# WHAT TO DO
Lay out the items below as a numbered list, leaving out any blank lines.

# SUPPLIED MATERIAL
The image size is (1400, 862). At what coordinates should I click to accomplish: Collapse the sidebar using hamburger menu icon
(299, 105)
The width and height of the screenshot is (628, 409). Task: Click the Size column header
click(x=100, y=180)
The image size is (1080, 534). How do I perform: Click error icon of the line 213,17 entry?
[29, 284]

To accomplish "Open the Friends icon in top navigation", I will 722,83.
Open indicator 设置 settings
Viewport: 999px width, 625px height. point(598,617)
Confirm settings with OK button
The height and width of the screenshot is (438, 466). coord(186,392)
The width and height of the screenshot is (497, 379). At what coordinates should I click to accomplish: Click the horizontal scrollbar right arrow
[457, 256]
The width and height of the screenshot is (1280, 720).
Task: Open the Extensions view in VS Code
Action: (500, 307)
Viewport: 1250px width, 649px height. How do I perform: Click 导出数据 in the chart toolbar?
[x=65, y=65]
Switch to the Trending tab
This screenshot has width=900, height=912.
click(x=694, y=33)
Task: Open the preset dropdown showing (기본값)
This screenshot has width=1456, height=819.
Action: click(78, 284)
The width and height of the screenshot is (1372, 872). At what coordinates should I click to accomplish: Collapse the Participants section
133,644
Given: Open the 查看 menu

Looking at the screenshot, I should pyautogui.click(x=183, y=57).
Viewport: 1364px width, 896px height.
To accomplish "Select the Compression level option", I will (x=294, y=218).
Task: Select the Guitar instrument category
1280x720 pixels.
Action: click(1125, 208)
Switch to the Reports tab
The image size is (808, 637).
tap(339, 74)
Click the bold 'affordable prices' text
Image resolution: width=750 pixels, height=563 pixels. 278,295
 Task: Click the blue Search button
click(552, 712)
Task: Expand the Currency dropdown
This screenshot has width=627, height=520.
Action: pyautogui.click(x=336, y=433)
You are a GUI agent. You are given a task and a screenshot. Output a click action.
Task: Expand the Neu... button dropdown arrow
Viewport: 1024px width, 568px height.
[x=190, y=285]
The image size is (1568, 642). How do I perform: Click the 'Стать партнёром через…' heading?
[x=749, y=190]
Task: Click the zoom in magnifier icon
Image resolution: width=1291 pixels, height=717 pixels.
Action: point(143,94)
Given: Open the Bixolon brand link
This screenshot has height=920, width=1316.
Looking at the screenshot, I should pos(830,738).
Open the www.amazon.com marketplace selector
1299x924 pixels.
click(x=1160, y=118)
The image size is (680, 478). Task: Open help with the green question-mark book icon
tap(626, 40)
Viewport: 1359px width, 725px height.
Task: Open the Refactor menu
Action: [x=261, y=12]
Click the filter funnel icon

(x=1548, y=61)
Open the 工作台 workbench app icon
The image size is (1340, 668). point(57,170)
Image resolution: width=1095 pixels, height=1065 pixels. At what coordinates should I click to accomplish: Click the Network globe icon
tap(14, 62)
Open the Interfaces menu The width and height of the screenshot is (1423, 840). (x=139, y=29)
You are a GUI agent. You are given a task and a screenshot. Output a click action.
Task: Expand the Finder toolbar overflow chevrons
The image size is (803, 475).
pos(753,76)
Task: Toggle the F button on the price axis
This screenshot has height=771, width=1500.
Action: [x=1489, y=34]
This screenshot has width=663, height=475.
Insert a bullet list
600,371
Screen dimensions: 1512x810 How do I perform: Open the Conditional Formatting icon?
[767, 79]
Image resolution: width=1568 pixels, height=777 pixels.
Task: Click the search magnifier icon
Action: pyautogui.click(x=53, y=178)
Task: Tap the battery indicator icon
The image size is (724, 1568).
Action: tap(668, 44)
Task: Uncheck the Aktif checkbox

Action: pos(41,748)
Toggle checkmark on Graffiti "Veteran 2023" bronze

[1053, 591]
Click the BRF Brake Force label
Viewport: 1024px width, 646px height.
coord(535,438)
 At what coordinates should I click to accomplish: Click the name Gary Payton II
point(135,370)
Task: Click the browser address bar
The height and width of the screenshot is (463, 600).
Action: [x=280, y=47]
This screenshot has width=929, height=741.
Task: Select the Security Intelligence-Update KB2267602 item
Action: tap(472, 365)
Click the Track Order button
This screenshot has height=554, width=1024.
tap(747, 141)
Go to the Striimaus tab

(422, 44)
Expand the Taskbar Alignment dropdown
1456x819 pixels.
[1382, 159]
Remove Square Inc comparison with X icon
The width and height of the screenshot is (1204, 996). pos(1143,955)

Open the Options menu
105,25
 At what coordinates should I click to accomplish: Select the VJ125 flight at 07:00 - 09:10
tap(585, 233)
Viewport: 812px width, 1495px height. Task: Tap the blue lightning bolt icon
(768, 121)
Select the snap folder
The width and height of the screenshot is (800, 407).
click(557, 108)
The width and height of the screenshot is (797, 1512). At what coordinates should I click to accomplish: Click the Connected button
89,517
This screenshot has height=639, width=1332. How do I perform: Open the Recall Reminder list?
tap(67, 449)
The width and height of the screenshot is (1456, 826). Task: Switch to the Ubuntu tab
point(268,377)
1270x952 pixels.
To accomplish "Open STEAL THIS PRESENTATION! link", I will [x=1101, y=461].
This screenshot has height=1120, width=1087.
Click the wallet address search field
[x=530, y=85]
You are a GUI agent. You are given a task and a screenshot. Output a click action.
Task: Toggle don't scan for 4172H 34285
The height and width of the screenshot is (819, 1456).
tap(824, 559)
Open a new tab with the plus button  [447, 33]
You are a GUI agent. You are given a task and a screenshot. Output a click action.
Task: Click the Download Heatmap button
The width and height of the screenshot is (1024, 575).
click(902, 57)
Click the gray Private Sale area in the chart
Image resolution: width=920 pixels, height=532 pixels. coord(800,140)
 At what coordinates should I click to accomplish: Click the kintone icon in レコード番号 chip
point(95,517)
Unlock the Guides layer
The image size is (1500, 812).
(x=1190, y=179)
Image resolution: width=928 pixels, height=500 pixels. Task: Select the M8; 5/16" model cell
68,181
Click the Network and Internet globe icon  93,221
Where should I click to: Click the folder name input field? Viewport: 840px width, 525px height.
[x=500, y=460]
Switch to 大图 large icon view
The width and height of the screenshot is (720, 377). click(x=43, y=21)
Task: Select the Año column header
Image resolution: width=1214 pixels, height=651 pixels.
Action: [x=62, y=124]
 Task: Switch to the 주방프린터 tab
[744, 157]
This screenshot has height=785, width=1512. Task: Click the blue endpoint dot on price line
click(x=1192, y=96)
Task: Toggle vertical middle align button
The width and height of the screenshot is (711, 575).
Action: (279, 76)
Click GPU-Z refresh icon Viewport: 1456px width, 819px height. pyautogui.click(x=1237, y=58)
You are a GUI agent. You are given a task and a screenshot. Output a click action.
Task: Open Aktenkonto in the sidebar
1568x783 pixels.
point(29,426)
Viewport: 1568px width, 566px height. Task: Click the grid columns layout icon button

# FINAL RESULT
1. The image size is (1400, 862). At what coordinates should I click to accomplish: Collapse the sidebar using hamburger menu icon
2. (299, 105)
3. The width and height of the screenshot is (628, 409). Task: Click the Size column header
4. click(x=100, y=180)
5. The image size is (1080, 534). How do I perform: Click error icon of the line 213,17 entry?
6. [29, 284]
7. To accomplish "Open the Friends icon in top navigation", I will 722,83.
8. Open indicator 设置 settings
9. Viewport: 999px width, 625px height. point(598,617)
10. Confirm settings with OK button
11. The height and width of the screenshot is (438, 466). coord(186,392)
12. The width and height of the screenshot is (497, 379). At what coordinates should I click to accomplish: Click the horizontal scrollbar right arrow
13. [457, 256]
14. The width and height of the screenshot is (1280, 720).
15. Task: Open the Extensions view in VS Code
16. Action: (500, 307)
17. Viewport: 1250px width, 649px height. How do I perform: Click 导出数据 in the chart toolbar?
18. [x=65, y=65]
19. Switch to the Trending tab
20. This screenshot has width=900, height=912.
21. click(x=694, y=33)
22. Task: Open the preset dropdown showing (기본값)
23. This screenshot has width=1456, height=819.
24. Action: click(78, 284)
25. The width and height of the screenshot is (1372, 872). At what coordinates should I click to accomplish: Collapse the Participants section
26. 133,644
27. Given: Open the 查看 menu
28. Looking at the screenshot, I should pyautogui.click(x=183, y=57).
29. Viewport: 1364px width, 896px height.
30. To accomplish "Select the Compression level option", I will (x=294, y=218).
31. Task: Select the Guitar instrument category
32. 1280x720 pixels.
33. Action: click(1125, 208)
34. Switch to the Reports tab
35. The image size is (808, 637).
36. tap(339, 74)
37. Click the bold 'affordable prices' text
38. Image resolution: width=750 pixels, height=563 pixels. 278,295
39.  Task: Click the blue Search button
40. click(552, 712)
41. Task: Expand the Currency dropdown
42. This screenshot has width=627, height=520.
43. Action: pyautogui.click(x=336, y=433)
44. You are a GUI agent. You are given a task and a screenshot. Output a click action.
45. Task: Expand the Neu... button dropdown arrow
46. Viewport: 1024px width, 568px height.
47. [x=190, y=285]
48. The image size is (1568, 642). How do I perform: Click the 'Стать партнёром через…' heading?
49. [x=749, y=190]
50. Task: Click the zoom in magnifier icon
51. Image resolution: width=1291 pixels, height=717 pixels.
52. Action: point(143,94)
53. Given: Open the Bixolon brand link
54. This screenshot has height=920, width=1316.
55. Looking at the screenshot, I should pos(830,738).
56. Open the www.amazon.com marketplace selector
57. 1299x924 pixels.
58. click(x=1160, y=118)
59. The image size is (680, 478). Task: Open help with the green question-mark book icon
60. tap(626, 40)
61. Viewport: 1359px width, 725px height.
62. Task: Open the Refactor menu
63. Action: [x=261, y=12]
64. Click the filter funnel icon
65. (x=1548, y=61)
66. Open the 工作台 workbench app icon
67. The image size is (1340, 668). point(57,170)
68. Image resolution: width=1095 pixels, height=1065 pixels. At what coordinates should I click to accomplish: Click the Network globe icon
69. tap(14, 62)
70. Open the Interfaces menu The width and height of the screenshot is (1423, 840). (x=139, y=29)
71. You are a GUI agent. You are given a task and a screenshot. Output a click action.
72. Task: Expand the Finder toolbar overflow chevrons
73. The image size is (803, 475).
74. pos(753,76)
75. Task: Toggle the F button on the price axis
76. This screenshot has height=771, width=1500.
77. Action: [x=1489, y=34]
78. This screenshot has width=663, height=475.
79. Insert a bullet list
80. 600,371
81. Screen dimensions: 1512x810 How do I perform: Open the Conditional Formatting icon?
82. [767, 79]
83. Image resolution: width=1568 pixels, height=777 pixels.
84. Task: Click the search magnifier icon
85. Action: pyautogui.click(x=53, y=178)
86. Task: Tap the battery indicator icon
87. The image size is (724, 1568).
88. Action: tap(668, 44)
89. Task: Uncheck the Aktif checkbox
90. Action: pos(41,748)
91. Toggle checkmark on Graffiti "Veteran 2023" bronze
92. [1053, 591]
93. Click the BRF Brake Force label
94. Viewport: 1024px width, 646px height.
95. coord(535,438)
96.  At what coordinates should I click to accomplish: Click the name Gary Payton II
97. point(135,370)
98. Task: Click the browser address bar
99. The height and width of the screenshot is (463, 600).
100. Action: [x=280, y=47]
101. This screenshot has width=929, height=741.
102. Task: Select the Security Intelligence-Update KB2267602 item
103. Action: tap(472, 365)
104. Click the Track Order button
105. This screenshot has height=554, width=1024.
106. tap(747, 141)
107. Go to the Striimaus tab
108. (422, 44)
109. Expand the Taskbar Alignment dropdown
110. 1456x819 pixels.
111. [1382, 159]
112. Remove Square Inc comparison with X icon
113. The width and height of the screenshot is (1204, 996). pos(1143,955)
114. Open the Options menu
115. 105,25
116.  At what coordinates should I click to accomplish: Select the VJ125 flight at 07:00 - 09:10
117. tap(585, 233)
118. Viewport: 812px width, 1495px height. Task: Tap the blue lightning bolt icon
119. (768, 121)
120. Select the snap folder
121. The width and height of the screenshot is (800, 407).
122. click(557, 108)
123. The width and height of the screenshot is (797, 1512). At what coordinates should I click to accomplish: Click the Connected button
124. 89,517
125. This screenshot has height=639, width=1332. How do I perform: Open the Recall Reminder list?
126. tap(67, 449)
127. The width and height of the screenshot is (1456, 826). Task: Switch to the Ubuntu tab
128. point(268,377)
129. 1270x952 pixels.
130. To accomplish "Open STEAL THIS PRESENTATION! link", I will [x=1101, y=461].
131. This screenshot has height=1120, width=1087.
132. Click the wallet address search field
133. [x=530, y=85]
134. You are a GUI agent. You are given a task and a screenshot. Output a click action.
135. Task: Toggle don't scan for 4172H 34285
136. The height and width of the screenshot is (819, 1456).
137. tap(824, 559)
138. Open a new tab with the plus button  [447, 33]
139. You are a GUI agent. You are given a task and a screenshot. Output a click action.
140. Task: Click the Download Heatmap button
141. The width and height of the screenshot is (1024, 575).
142. click(902, 57)
143. Click the gray Private Sale area in the chart
144. Image resolution: width=920 pixels, height=532 pixels. coord(800,140)
145.  At what coordinates should I click to accomplish: Click the kintone icon in レコード番号 chip
146. point(95,517)
147. Unlock the Guides layer
148. The image size is (1500, 812).
149. (x=1190, y=179)
150. Image resolution: width=928 pixels, height=500 pixels. Task: Select the M8; 5/16" model cell
151. 68,181
152. Click the Network and Internet globe icon  93,221
153. Where should I click to: Click the folder name input field? Viewport: 840px width, 525px height.
154. [x=500, y=460]
155. Switch to 大图 large icon view
156. The width and height of the screenshot is (720, 377). click(x=43, y=21)
157. Task: Select the Año column header
158. Image resolution: width=1214 pixels, height=651 pixels.
159. Action: [x=62, y=124]
160.  Task: Switch to the 주방프린터 tab
161. [744, 157]
162. This screenshot has height=785, width=1512. Task: Click the blue endpoint dot on price line
163. click(x=1192, y=96)
164. Task: Toggle vertical middle align button
165. The width and height of the screenshot is (711, 575).
166. Action: (279, 76)
167. Click GPU-Z refresh icon Viewport: 1456px width, 819px height. pyautogui.click(x=1237, y=58)
168. You are a GUI agent. You are given a task and a screenshot. Output a click action.
169. Task: Open Aktenkonto in the sidebar
170. 1568x783 pixels.
171. point(29,426)
172. Viewport: 1568px width, 566px height. Task: Click the grid columns layout icon button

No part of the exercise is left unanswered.